Personal information
- Full name: Gregoor van Dijk
- Date of birth: November 16, 1981 (age 44)
- Place of birth: Groningen, Netherlands
- Height: 1.79 m (5 ft 10+1⁄2 in)
- Position: Midfielder

Youth career
- LTC Assen
- Groningen

Senior career*
- Years: Team / Apps / (Gls)
- 1998–2001: Groningen / 61 / (8)
- 2001–2006: Roda JC / 130 / (10)
- 2006–2010: Utrecht / 102 / (17)
- 2010–2013: AEK Larnaca / 75 / (11)
- Total:  / 368 / (46)

International career
- 1999-2000: Netherlands U19 / 4 / (0)

= Gregoor van Dijk =

Dutch footballer

Gregoor van Dijk (born 16 November 1981) is a Dutch retired footballer who played as a midfielder.

==Club career==
Born in Groningen, Van Dijk played for FC Groningen (1998–2000) and Roda JC (2000–2006) before moving to FC Utrecht in the summer of 2006. He signed in July 2010 for Cypriot club AEK Larnaca. A tough-tackling midfielder, Van Dijk received a record 7th red card when skippering Utrecht against De Graafschap in April 2008. His record was equaled by SC Heerenveen midfielder Joey van den Berg in March 2016.

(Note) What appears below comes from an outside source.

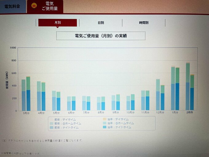Image resolution: width=209 pixels, height=157 pixels.
Task: Click 前年 @ホームタイム legend swatch
Action: click(x=51, y=123)
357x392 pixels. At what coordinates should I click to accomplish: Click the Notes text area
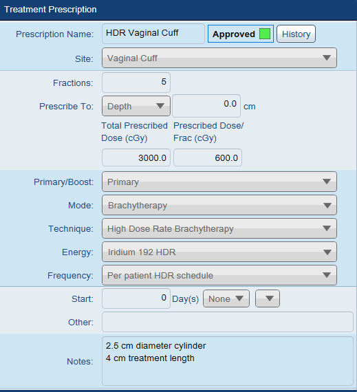(228, 361)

Now he is coach of Initiates of MTBA in Portugal and Padbol player and promoter.

==International career==
Van Dijk played 4 games for the Netherlands national under-19 football team

==Personal life==
He is the son of former footballer and coach Jan van Dijk. His brother Dominique also played professional football.